>> begin Data excerpts
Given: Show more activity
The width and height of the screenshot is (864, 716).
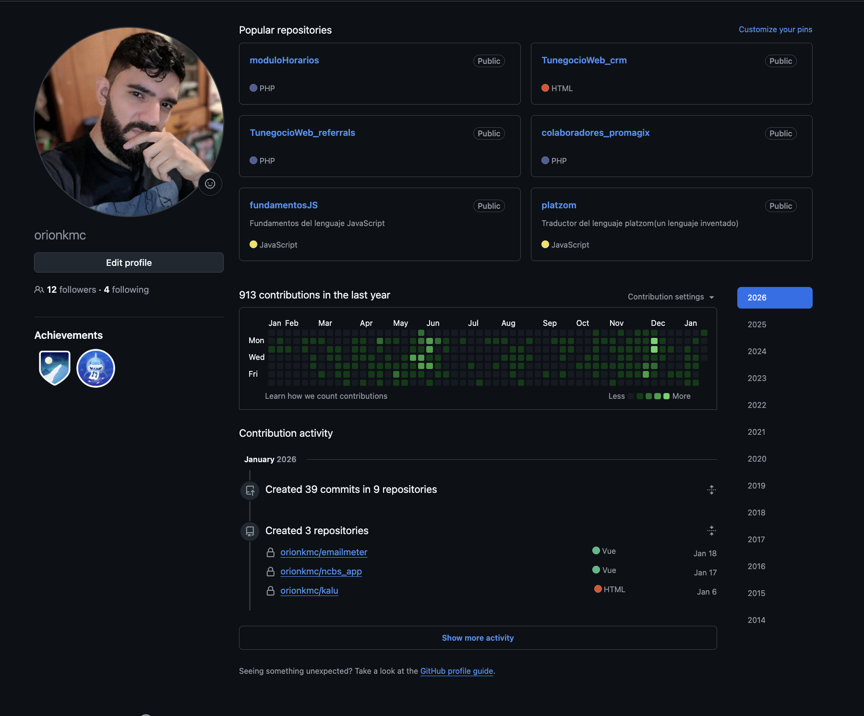Looking at the screenshot, I should click(478, 638).
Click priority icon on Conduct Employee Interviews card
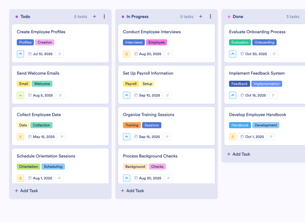The height and width of the screenshot is (222, 305). [126, 54]
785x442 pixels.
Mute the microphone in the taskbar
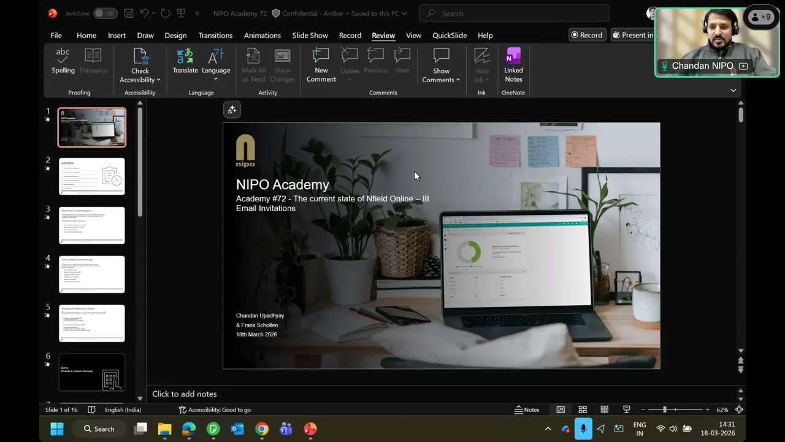click(x=583, y=428)
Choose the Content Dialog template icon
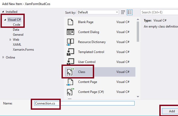Viewport: 178px width, 116px height. 70,32
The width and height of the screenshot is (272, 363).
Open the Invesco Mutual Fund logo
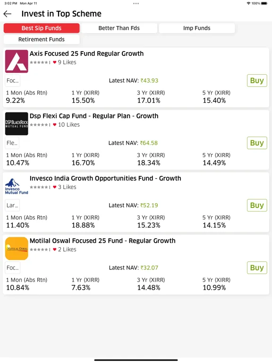[x=17, y=186]
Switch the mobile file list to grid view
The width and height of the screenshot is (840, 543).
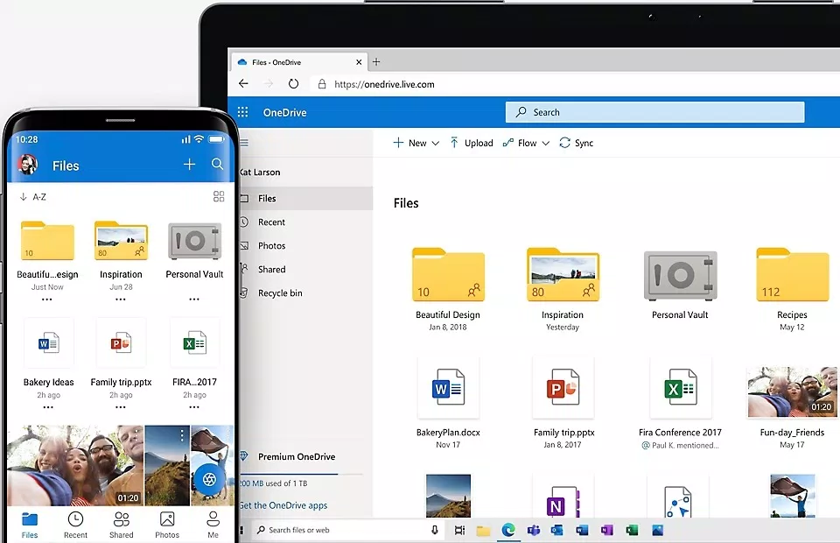(219, 196)
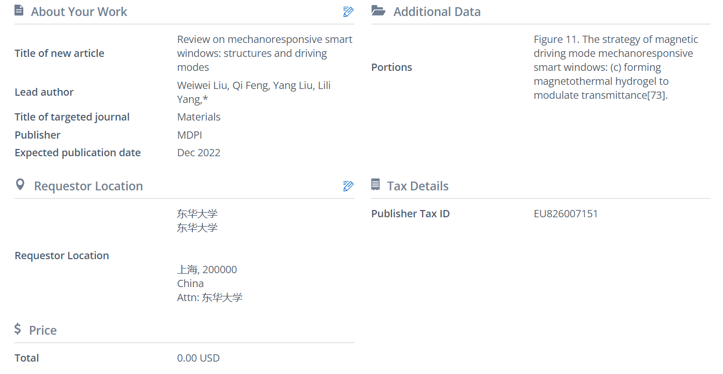Click the Additional Data heading
Viewport: 723px width, 374px height.
(x=436, y=12)
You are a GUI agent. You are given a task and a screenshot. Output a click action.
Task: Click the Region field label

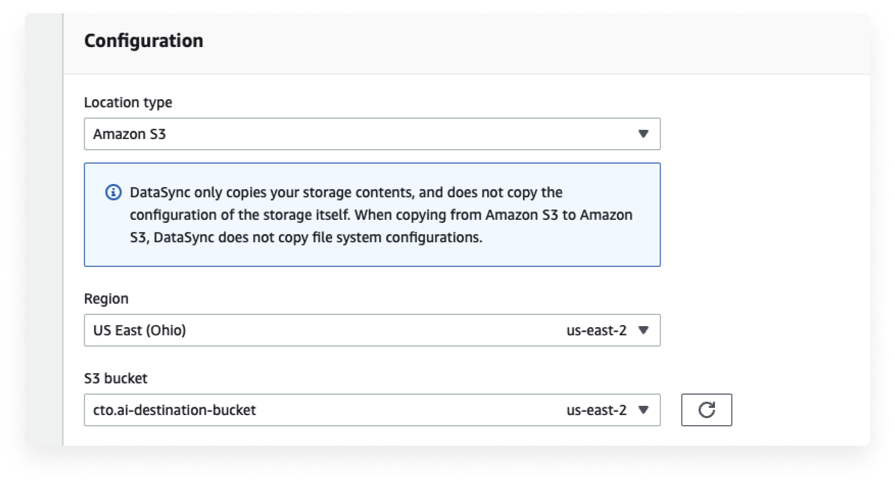tap(106, 299)
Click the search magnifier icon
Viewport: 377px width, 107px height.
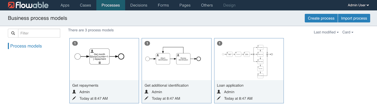pos(13,33)
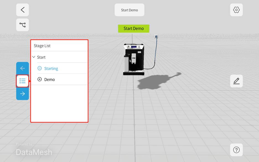This screenshot has height=162, width=259.
Task: Pause the Starting stage via its icon
Action: click(40, 68)
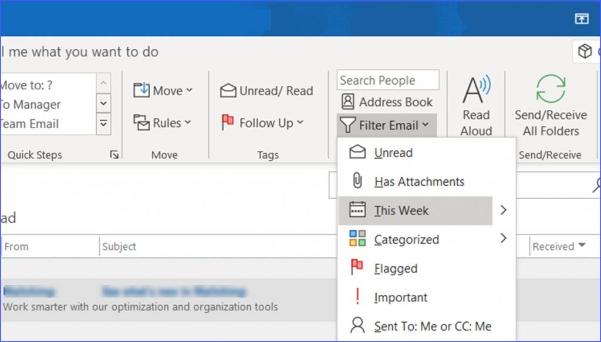The height and width of the screenshot is (342, 601).
Task: Click the Flagged filter with red flag icon
Action: click(396, 269)
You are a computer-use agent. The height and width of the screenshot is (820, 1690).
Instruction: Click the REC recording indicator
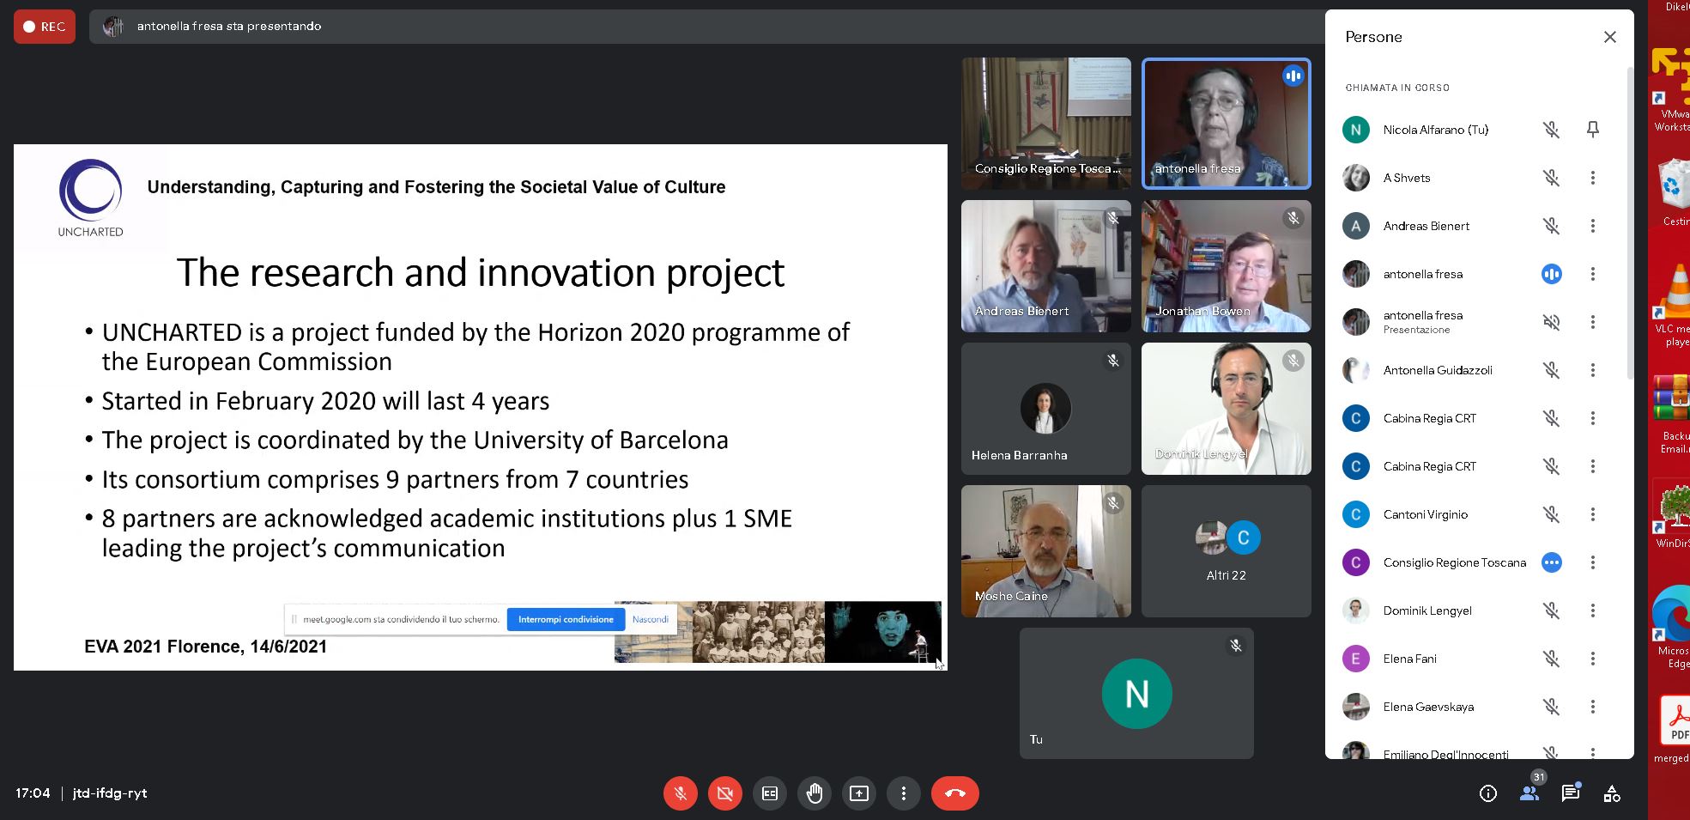point(45,27)
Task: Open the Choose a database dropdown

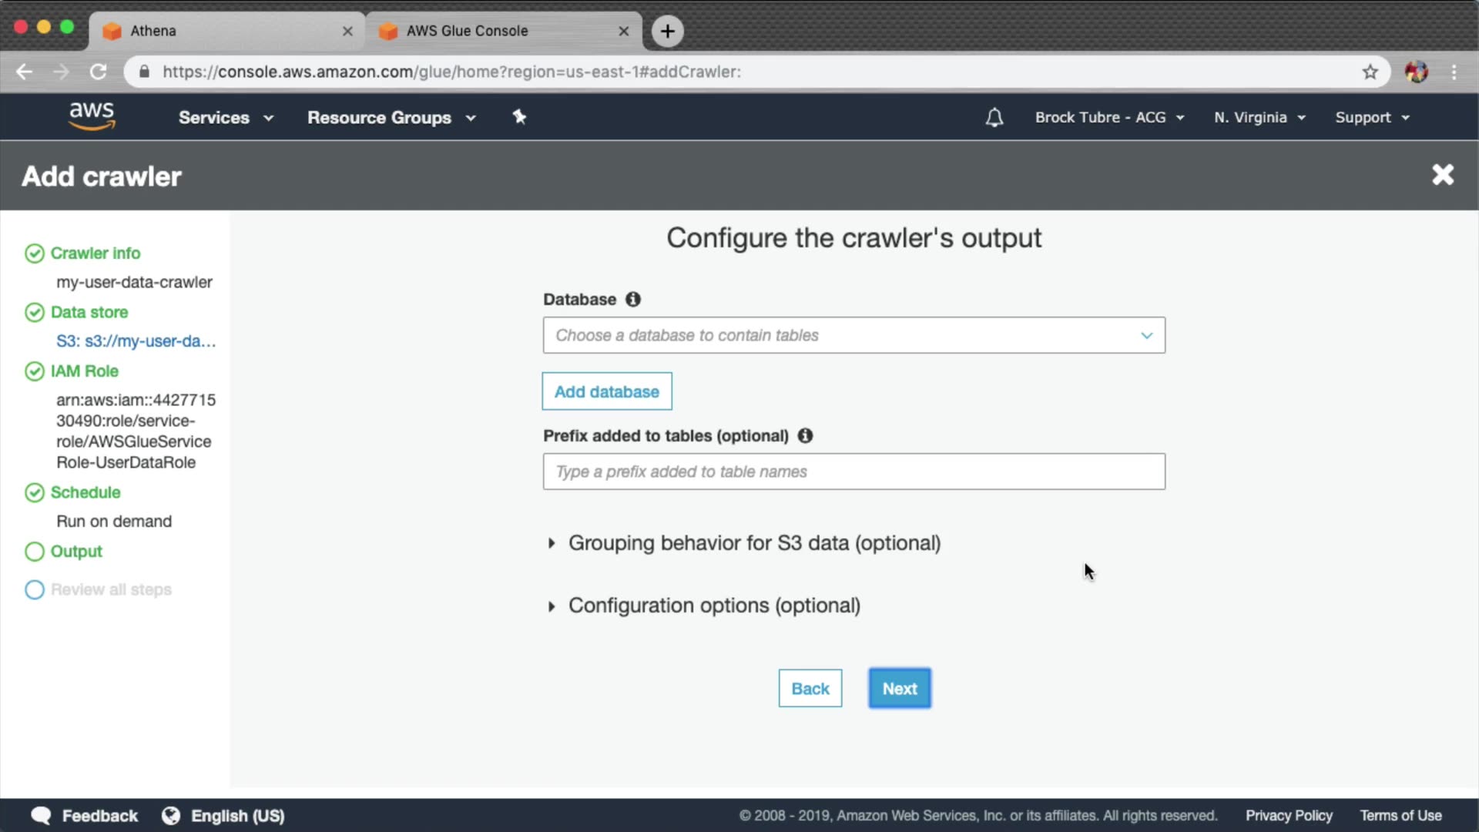Action: click(x=854, y=335)
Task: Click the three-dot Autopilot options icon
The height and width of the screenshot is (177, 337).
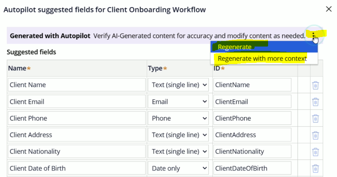Action: pyautogui.click(x=314, y=36)
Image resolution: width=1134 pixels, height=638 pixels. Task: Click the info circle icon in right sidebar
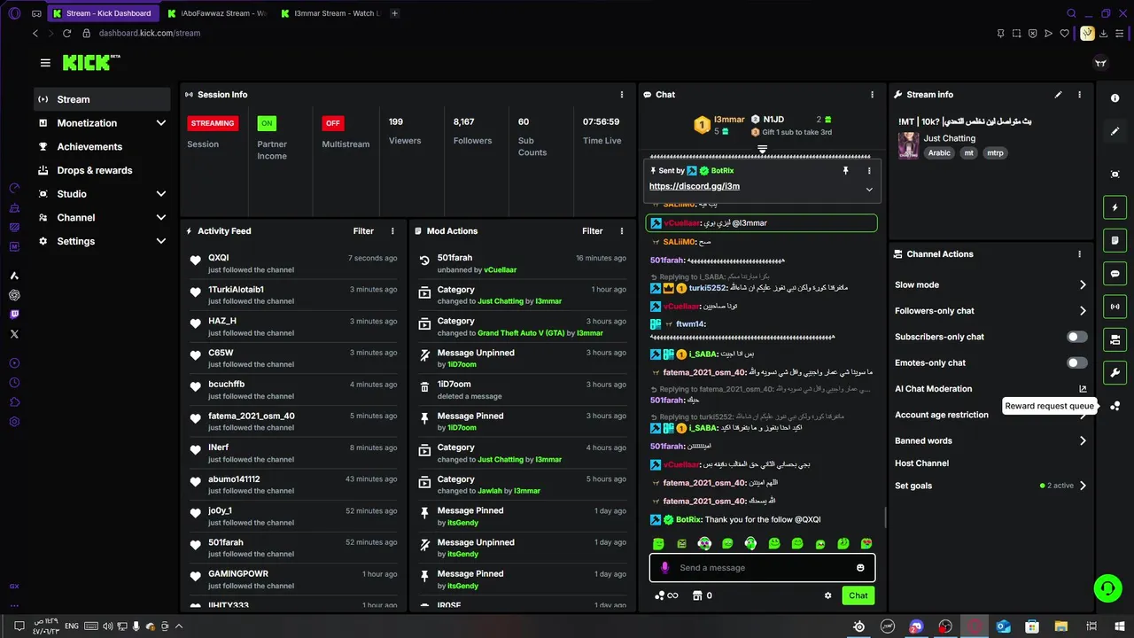point(1115,98)
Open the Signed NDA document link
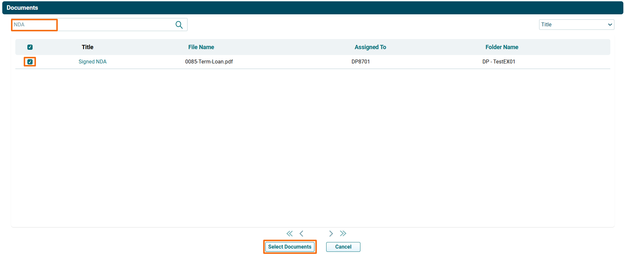625x258 pixels. click(x=93, y=62)
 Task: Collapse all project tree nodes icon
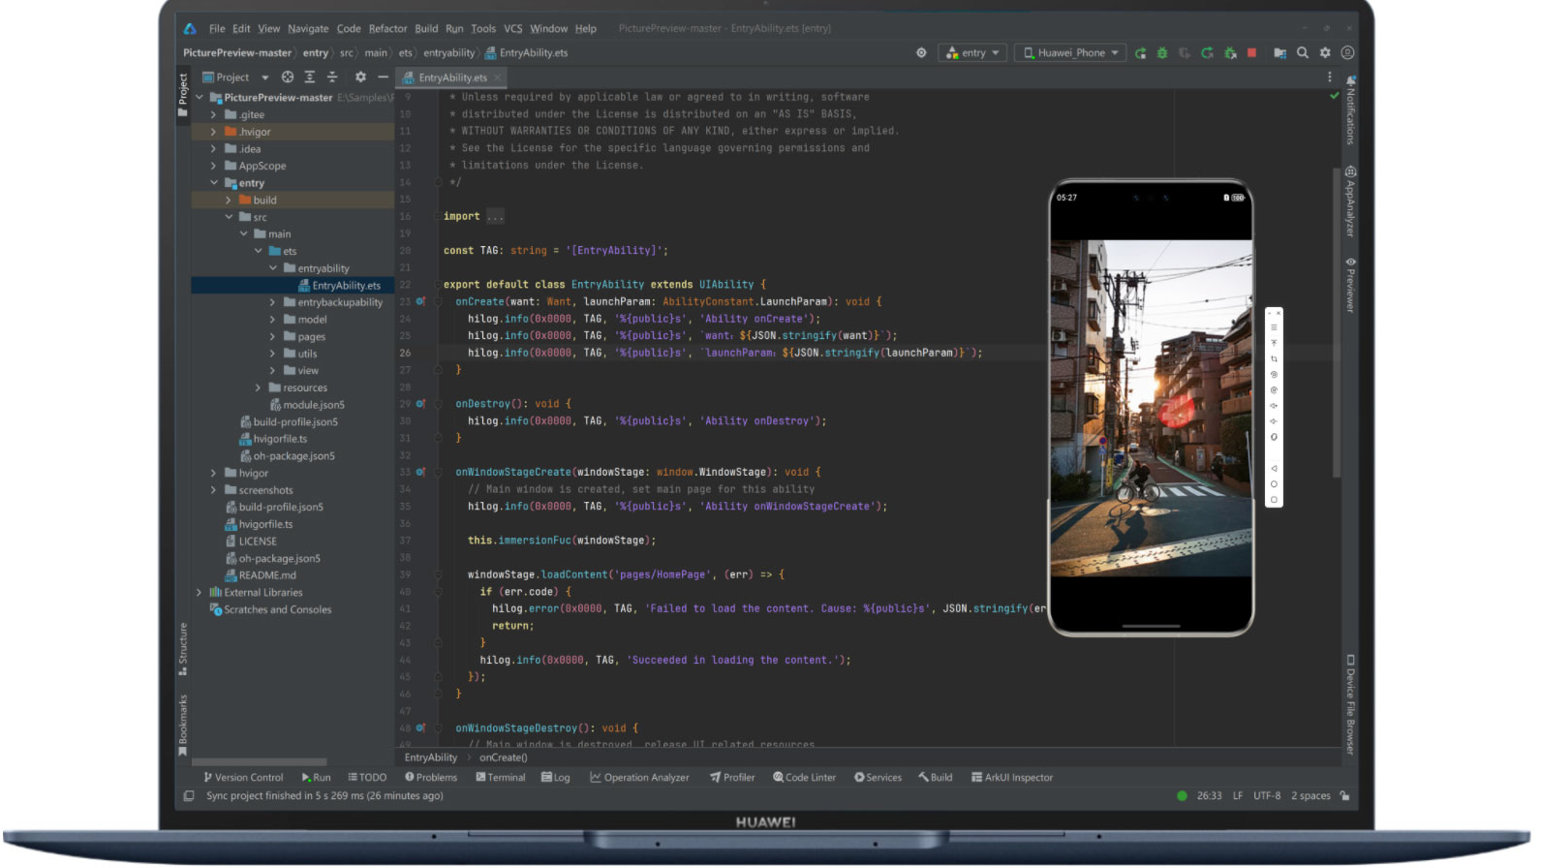pyautogui.click(x=331, y=78)
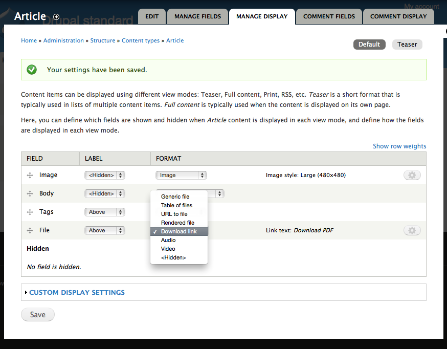Screen dimensions: 447x349
Task: Click the drag handle for Body row
Action: click(x=30, y=194)
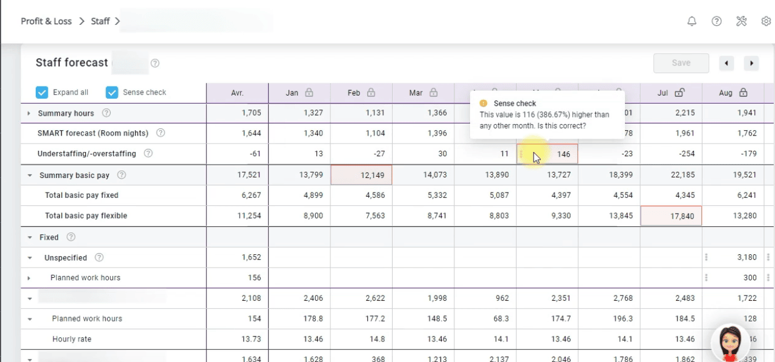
>> end Data excerpts
## Task goal
Copy out the stretch of material from the line containing "Click the search magnifier icon" through the line containing "The height and width of the screenshot is (342, 601).", leaving the pictures out of your answer.

## Result below
Click the search magnifier icon
Viewport: 377px width, 107px height.
pos(13,33)
This screenshot has height=162, width=259.
Task: Pause the Starting stage via its icon
Action: click(40, 68)
The height and width of the screenshot is (342, 601).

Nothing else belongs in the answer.